19 Aralık 2016 01:38

Patron küçülme diyor ama konteyner sayıları artıyor

Fırat TURGUT
Kocaeli

400’ü aşkın kişinin çalıştığı Evyapport Limanı’nda Liman-İş’e üye oldukları için işten atılan işçilerleyiz. Görüştüğümüz işçiler mafi operatörü. Sadece liman içlerinde iş yapan, gemiden alınan, gemiye konulan ya da bir sahadan başka bir sahaya götürülecek konteynerleri taşıyan TIR tipi araçları kullanıyorlar. “Yaklaşık 2,5 senedir burada çalışıyorum” diyor Emre Yılmaz “Daha önce servis çekiyordum buraya. Daha sonra kadrolu iş olduğu için girdim.” İlk girdiği zaman çalışma saatlerinin oldukça uzun olduğunu söylüyor. “Üç vardiya çalışıyoruz. Ama daha önce 12 saat çalışıyorduk. İşçi sayısı azdı, 2 vardiya gibi çalışıyorduk. 1 ayın 15 günü 12 saat çalışıyorduk. Son zamanlarda bu durum haftada bir güne düştü” diyor.

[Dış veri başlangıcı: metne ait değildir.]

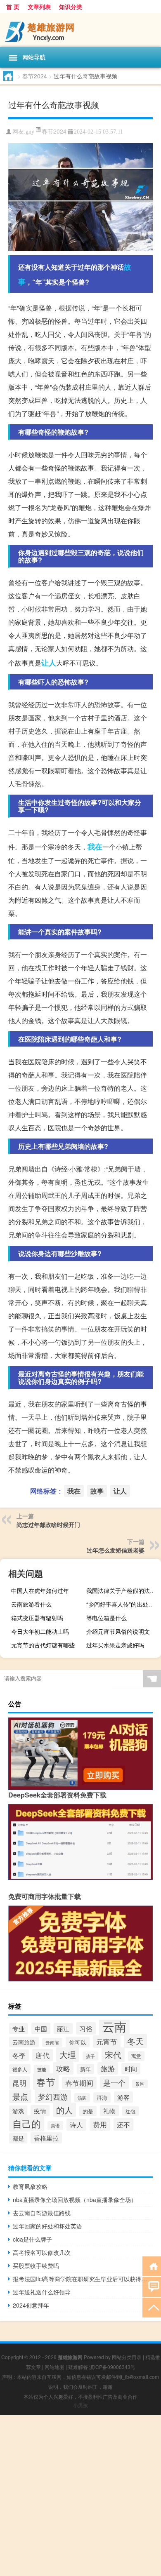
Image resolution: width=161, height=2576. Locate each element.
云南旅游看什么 (31, 1604)
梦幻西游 (53, 2096)
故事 (97, 1491)
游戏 (18, 2111)
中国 (41, 2028)
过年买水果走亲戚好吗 (115, 1645)
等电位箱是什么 (106, 1618)
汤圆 (82, 2097)
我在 (95, 846)
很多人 (19, 2069)
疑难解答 (78, 2366)
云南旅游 (24, 2042)
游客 (123, 2097)
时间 (131, 2068)
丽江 (63, 2028)
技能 (41, 2069)
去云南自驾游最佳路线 (42, 2213)
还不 (123, 2124)
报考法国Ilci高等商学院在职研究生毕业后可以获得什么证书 (83, 2279)
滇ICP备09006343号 (112, 2366)
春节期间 (79, 2083)
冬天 (135, 2041)
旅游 (108, 2068)
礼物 (109, 2110)
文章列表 (39, 6)
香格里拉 (46, 2138)
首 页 (12, 6)
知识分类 (70, 6)
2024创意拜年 (31, 2305)
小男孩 (80, 2405)
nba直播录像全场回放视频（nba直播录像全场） (75, 2199)
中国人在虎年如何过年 (40, 1590)
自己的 (26, 2123)
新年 (85, 2069)
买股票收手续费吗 (36, 2265)
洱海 (102, 2097)
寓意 (136, 2056)
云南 (114, 2026)
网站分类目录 (127, 2356)
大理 (67, 2055)
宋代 (113, 2055)
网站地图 (54, 2366)
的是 (88, 2111)
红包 (130, 2111)
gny (30, 132)
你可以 (77, 2042)
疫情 (40, 2110)
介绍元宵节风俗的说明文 (118, 1631)
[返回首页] (151, 2265)
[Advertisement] (80, 2495)
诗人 (76, 2124)
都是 (18, 2138)
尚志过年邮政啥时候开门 (48, 1524)
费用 (100, 2124)
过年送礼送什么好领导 (42, 2292)
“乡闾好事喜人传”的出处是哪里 (122, 1604)
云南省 (52, 2042)
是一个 (114, 2082)
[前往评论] (151, 2286)
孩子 (90, 2056)
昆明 (19, 2082)
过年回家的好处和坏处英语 (47, 2226)
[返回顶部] (151, 2307)
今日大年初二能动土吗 (40, 1631)
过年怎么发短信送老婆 (115, 1550)
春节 (45, 2082)
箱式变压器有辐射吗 (37, 1618)
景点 (20, 2096)
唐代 (43, 2055)
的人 (64, 2110)
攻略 (63, 2068)
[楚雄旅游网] (80, 30)
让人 (48, 662)
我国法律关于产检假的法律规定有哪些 (122, 1590)
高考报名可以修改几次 (42, 2252)
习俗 (85, 2028)
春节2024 (34, 76)
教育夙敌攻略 (30, 2186)
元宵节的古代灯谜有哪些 (43, 1645)
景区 (139, 2084)
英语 (55, 2125)
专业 (18, 2028)
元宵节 (106, 2042)
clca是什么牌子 (32, 2239)
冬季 (19, 2055)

Sendikalaşma nedenlerini sorduğumuzda da şunları anlatıyor: “Günde 8 saat çalışıyoruz. Yarım saat yemek molası var. Başka da bir molamız yok. Çay mahalleri var ‘Boşluğunuzda gidip çay alın’ diyorlar. Gittiğin zaman da vardiya amiri geliyor, ne bekliyorsun diye azarlıyor. İzin günleri haftada birdi. Onu da doğru düzgün yapamıyorduk.”

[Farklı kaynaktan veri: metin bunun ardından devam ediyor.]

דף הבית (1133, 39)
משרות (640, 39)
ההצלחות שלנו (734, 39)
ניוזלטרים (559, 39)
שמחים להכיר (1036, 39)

‘SIKIŞINCA ZAM YAPANLAR SIKIŞINCA İŞTEN ATTILAR’

Murat Taştan da 2 seneyi aşkındır limanda çalışıyor. “Sendikalaşma nedenlerimizden biri maaşlarımızdaki oynamalar” diyor. Anlattığına göre Dubai Port açılınca sonra Evyapport’taki işçiler ücretin daha yüksek olması nedeniyle Dubai Port’a yöneliyor ve o süreçte işçi kaybetmek istemeyen Evyapport yönetimi asgari ücretin biraz üzerinde çalıştırdığı işçilerin ücretine 600 liraya varan zamlar yapıyor. “Maaşlardaki oynamalar” derken bu zammın geri çekilebileceği tehlikesi. Emre Yılmaz “Sıkışınca zam yapan, sıkışınca o zammı geri de alır. Bir tane liman açıldı, millet kaçmasın diye zam yapanlar, bir günde de işime son veriyor işte” diyor.

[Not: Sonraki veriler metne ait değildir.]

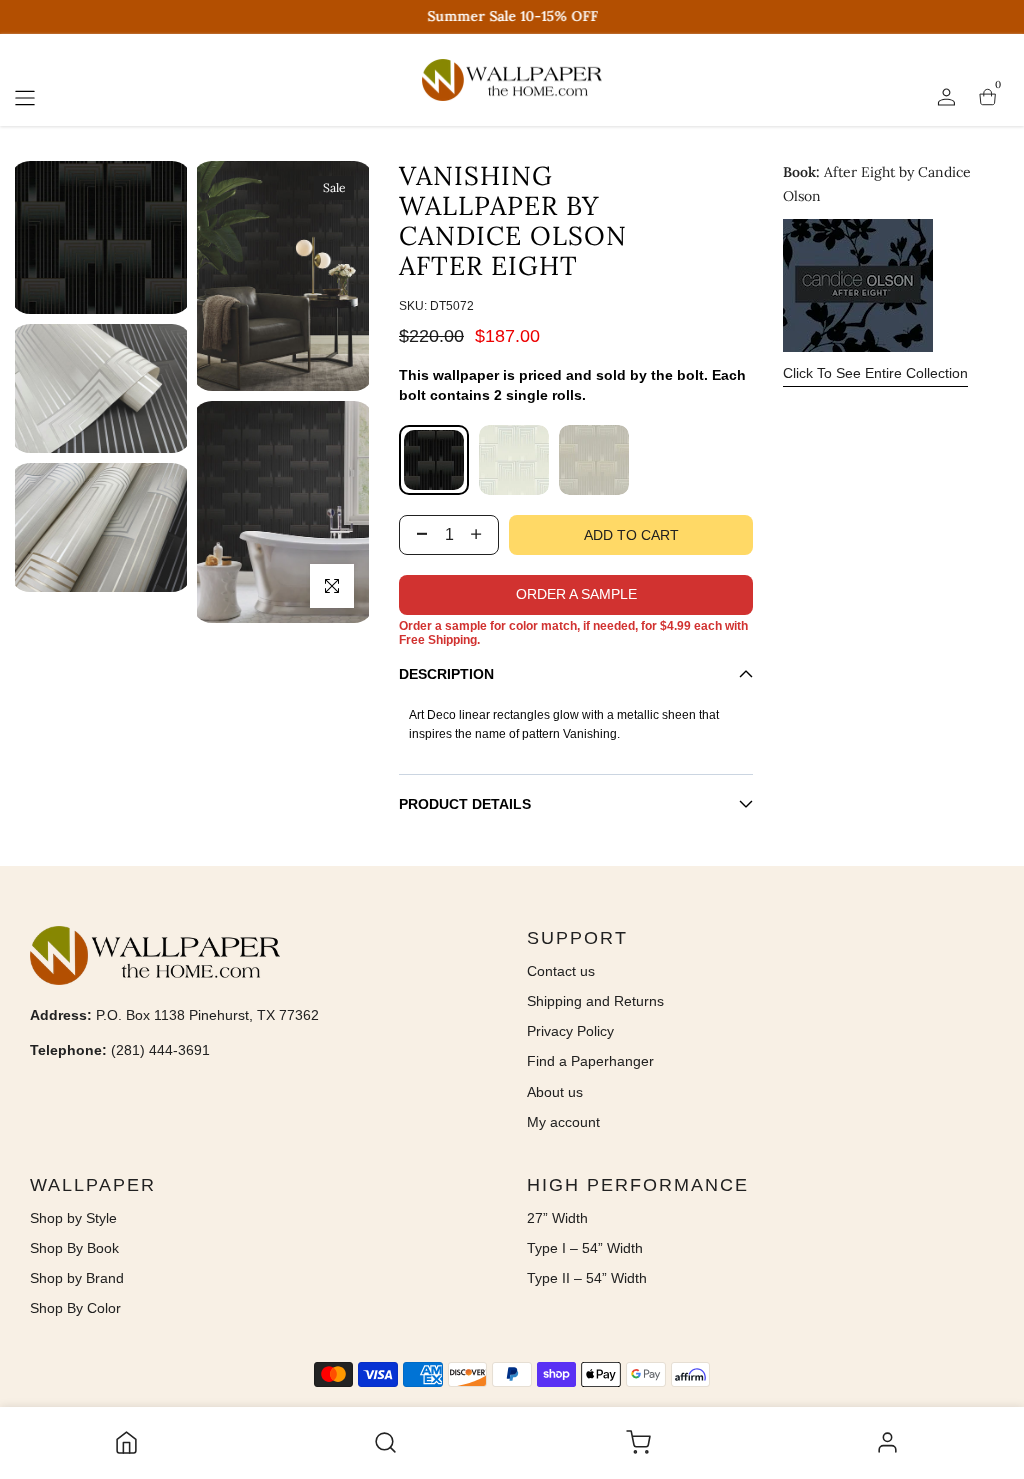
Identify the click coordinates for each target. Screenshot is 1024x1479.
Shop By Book (74, 1248)
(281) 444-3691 (160, 1050)
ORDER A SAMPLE (576, 594)
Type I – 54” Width (585, 1248)
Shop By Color (75, 1308)
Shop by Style (73, 1218)
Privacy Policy (570, 1031)
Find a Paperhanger (590, 1061)
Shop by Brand (77, 1278)
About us (555, 1092)
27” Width (557, 1218)
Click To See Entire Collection (875, 373)
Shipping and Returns (595, 1001)
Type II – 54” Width (587, 1278)
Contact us (561, 971)
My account (563, 1122)
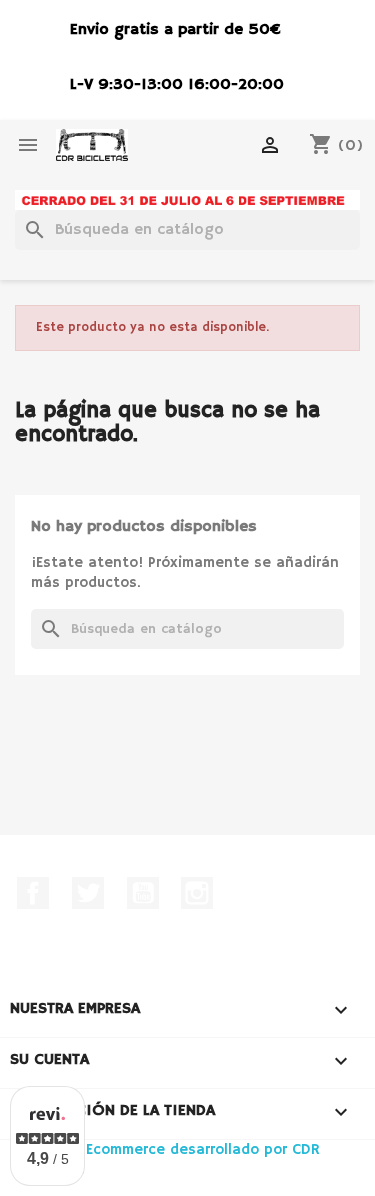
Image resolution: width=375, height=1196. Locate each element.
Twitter (88, 893)
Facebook (33, 893)
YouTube (143, 893)
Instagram (197, 893)
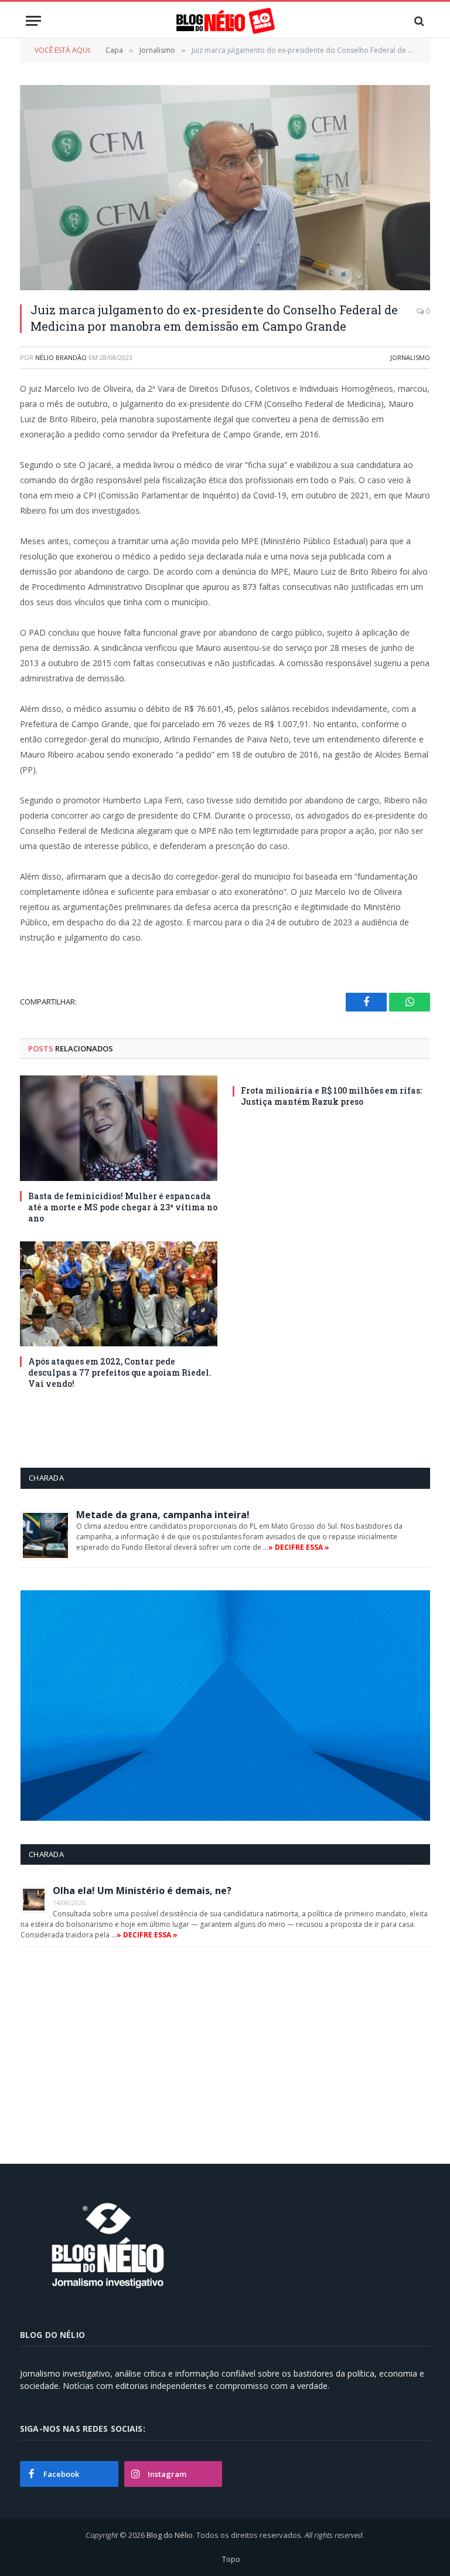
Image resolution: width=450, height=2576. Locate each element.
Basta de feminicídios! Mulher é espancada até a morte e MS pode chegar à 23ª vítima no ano (122, 1207)
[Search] (418, 21)
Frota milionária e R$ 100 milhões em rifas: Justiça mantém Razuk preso (331, 1096)
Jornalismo (410, 357)
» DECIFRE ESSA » (298, 1547)
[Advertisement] (119, 2051)
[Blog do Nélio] (225, 21)
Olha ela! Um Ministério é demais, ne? (142, 1890)
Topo (231, 2559)
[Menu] (33, 21)
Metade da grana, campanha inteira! (163, 1514)
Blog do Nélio (169, 2535)
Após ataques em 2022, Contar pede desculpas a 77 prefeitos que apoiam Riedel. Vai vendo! (120, 1372)
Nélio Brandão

İTİRAZ EDİNCE İŞTEN ATMA TEHDİDİ

Murat Taştan devam ediyor: “İkincisi hakıszlıklar, düzensizlikler. Mesala izinlerde, hafta tatillerinde beni mesaiye çağırıyor, çalıştırıyor. Sonra bir gün iptal veriyor, işe gelme diyor. Böylece denkleştiriyor, benim bütün mesaimi yiyor. Mesaiye çağırmadığı da hem mesaiye gelmiyor hem iptal alıyor. Bir de suçsuz yere günahsız yere yazılan tutanaklar. Mesela bir arkadaşımız park alanına aracı park etti. Ama o park alanını iptal etmişler ve bizi bu konuda bilgilendirmediler. Ve orada ufak bir kaza meydana geldi. Onun yüzünden arkadaşımız hakkında tutanak tutuldu. İtiraz edemiyoruz, itiraz edince işten atma tehditleriyle karşılaşıyoruz. Bu tür olaylar olduğu için arkadaşlarla sendikalaşmaya gittik.”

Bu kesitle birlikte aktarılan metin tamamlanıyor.